The low-density limit of coalescing branching random walk

This is one of the "something like this must be true" situations. The issue is to find a reasonably "clean" proof technique that can be adapted to both models below, and hopefully to other variants too.

For concreteness take the lattice $Z^3$ -- what's important is random walk is transient.

Model 1. Consider a model CBRW of branching coalescing random walk. To be definite (though the point is that the details shouldn't matter) take particles behaving as:
(i) continuous-time simple RW
(ii) splitting at rate \( \beta\), a daughter particle placed at an adjacent site
(iii) two particles coalesce into one if they meet.
Such a process has a (translation-invariant) stationary distribution for which the mean number of particles per site (intensity) equals some \( p(\beta) \). See this Athreya-Swart paper for discussion. There seems no simple exact formula for the complete stationary distribution, but one can calculate \( p(\beta) \sim c \beta\) as \( \beta \to 0 \).
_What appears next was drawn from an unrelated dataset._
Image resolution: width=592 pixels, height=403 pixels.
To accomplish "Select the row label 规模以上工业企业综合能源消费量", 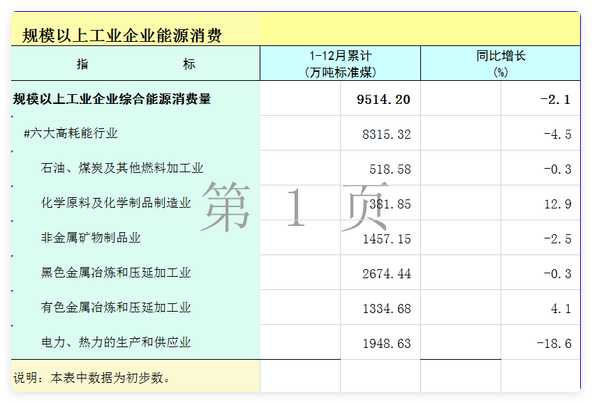I will tap(112, 99).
Model 2. This is the constrained Ising model from page 16-17 of The constrained Ising model as an algorithm for storage in dynamic graphs but now with $Z^3$ instead of a finite graph. The model has a parameter \( p \) and in the stationary distribution, site are occupied as an i.i.d. Bernoulli (\( p \)) process. As commented in the linked material, this process evolves in a way that emulates some variant of CBRW.

Problem A. The issue is to show that, for Models 1 and 2 and related models where there is a stationary distribution, as the intensity (which depends on model parameters) tends to 0, the suitable time-rescaled process in which we track the ``lineages" (splits and merges) but not the spatial positions, of the particles, converges in distribution to the following simple limit process.

A limit process. The limit process is constructed w.r.t. a reference particle at time 0. This has a lineage from the infinite past to the infinite future; ``splits" and ``merges" with some other lineage both occur at times of Poisson(1) point processes. A split [merge] creates a new lineage running froward [backward], and recursively such a lineage has its own splits and merges, each creating a new lineage.

In the conjectured convergence result we need to overlook "jitter", the times where a daughter particle soon coalesces with its parent, which we do by asking only for convergence of finite dimensional distributions (in time).


Problem B. As suggested in The constrained Ising model as an algorithm for storage in dynamic graphs, study this model on a graph which is changing in time.


History. This page posted 2012, though the linked "constrained Ising model" material was in the 2006 version.


Update (March 2018). Pillai-Smith (2017) give a detailed treatment of Model 2 on the \(d \ge 3\) dimensional torus in order to study its mixing time. Aghajani et al. study different models of storage in unreliable networks.